REQUIRED ACTION: Extend the Ben Carson passage below, starting right after its final sentence.

PASSAGE:
========================================

In 2008, Pres. George W. Bush awarded Carson the Presidential Medal of Freedom. In 2009 a movie about Carson's life, Gifted Hands: The Ben Carson Story premiered on television. Carson was the author of an autobiography, Gifted Hands (1990), written with Cecil Murphey, as well as several motivational books.

In 1983 Carson moved to Perth, Australia, to work as a chief neurosurgery resident at Sir Charles Gairdner Hospital. After a year spent gaining experience, he returned to Johns Hopkins, where he was named director of pediatric neurosurgery. There he earned a reputation for dealing with difficult cases using advanced surgical methods. In 1985 he performed his first successful hemispherectomy, a procedure that removes part of the brain in order to control chronic seizures. He also became known for his work separating conjoined twins, in 1987 completing the first successful separation of craniopagus twins (joined at the head).

From the Academy of Achievement autobiographical interview:

We had to stay in the house and read these books and our friends were outside and they were playing and they knew we couldn't come out. It seems like they would be making just that much more noise to torment us. But, I hated it for the first several weeks, but then all of a sudden, I started to enjoy it because we had no money, but between the covers of those books, I could go anyplace, I could be anybody, I could do anything. And, I began to learn how to use my imagination more because it doesn't really require a lot of imagination to watch television, but it does to read. You've got to take those letters and make them into words, and those words into sentences, and those sentences into concepts, and the more you do that, the more vivid your imagination becomes. And, I believe that's probably one of the reasons that you see that creative people tend to be readers, because they're exercising their mind.

I was reading about people in laboratories, pouring chemicals from a beaker into a flask and watching the steam rise, and completing electrical circuits, and discovering galaxies, and looking at microcosms in the microscope, and I just acquired so much knowledge, and I had put myself into those settings and I saw myself differently than everybody else in my environment who just wanted to get out of school so they could get some cool clothes and a cool car. And, I was looking down the pike and seeing myself as a scientist or a physician or something of that nature, and that was one of the things that sort of carried me through much of the ridicule and some of the hardships that a person would have to go through coming from my environment and going to medical school.

========================================

INFORMATION SHOWN:
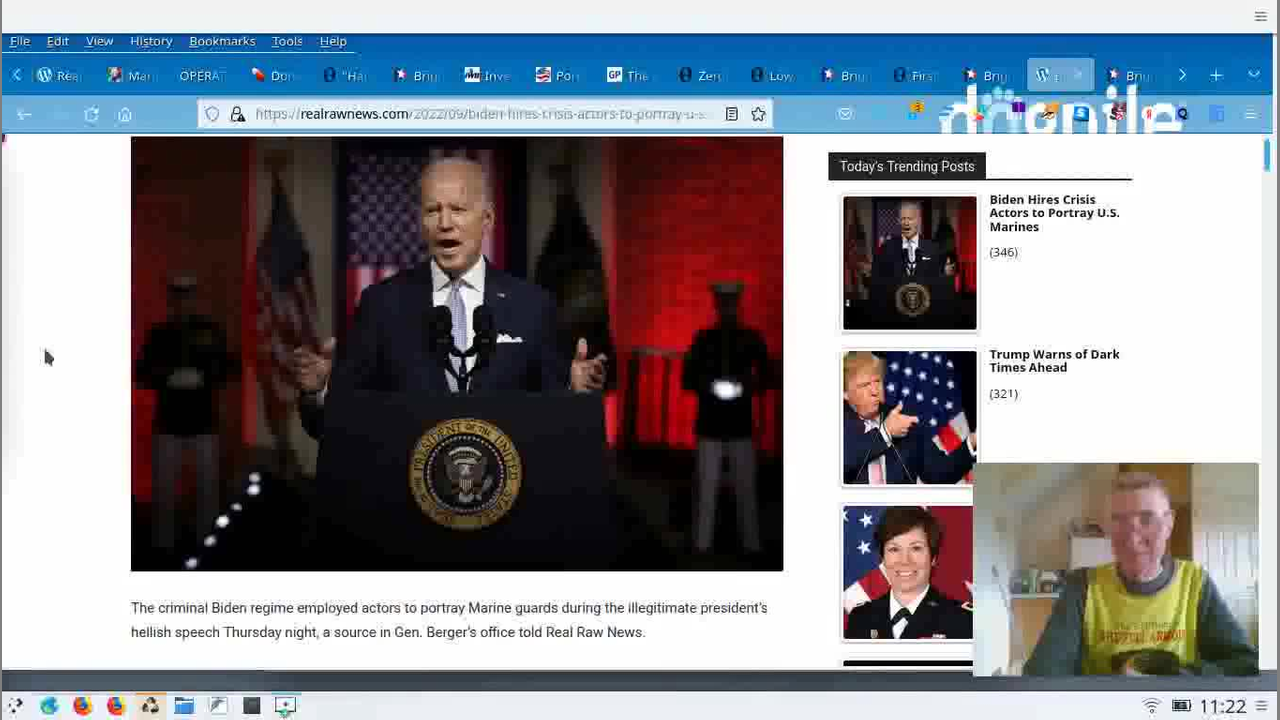Click the reload page button
The width and height of the screenshot is (1280, 720).
click(91, 115)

========================================

EXERCISE RESULT:
The thing that I am probably the most proud of is not all the medical accomplishments or honorary degrees or various boards and societies. I'm most proud of the 100,000-plus letters that I have from young people, throughout America and around the world, whose lives have been changed by reading one of my books, or seeing me on television, or an interview in a magazine, and recognizing that they have the ability to define their own lives. If that's the legacy that I leave, I'll be very happy.

I was talking to a friend of mine, who was a cardiothoracic surgeon, who was the chief of the division, and I said, "You guys operate on the heart in babies, how do you keep them from exsanguinating" and he says, "Well, we put them in hypothermic arrest." I said, "Is there any reason that—if we were doing a set of Siamese twins that were joined at the head—that we couldn't put them into hypothermic arrest, at the appropriate time, when we're likely to lose a lot of blood?" and he said, "No." I said, "Wow, this is great." Then I said, "Why am I putting my time into this? I'm not going to see any Siamese twins." So I kind of forgot about it, and lo and behold, two months later, along came these doctors from Germany, presenting this case of Siamese twins. And, I was asked for my opinion, and I then began to explain the techniques that should be used, and how we would incorporate hypothermic arrest, and everybody said "Wow! That sounds like it might work." And, my colleagues and I, a few of us went over to Germany. We looked at the twins. We actually put in scalp expanders, and five months later we brought them over and did the operation, and lo and behold, it worked.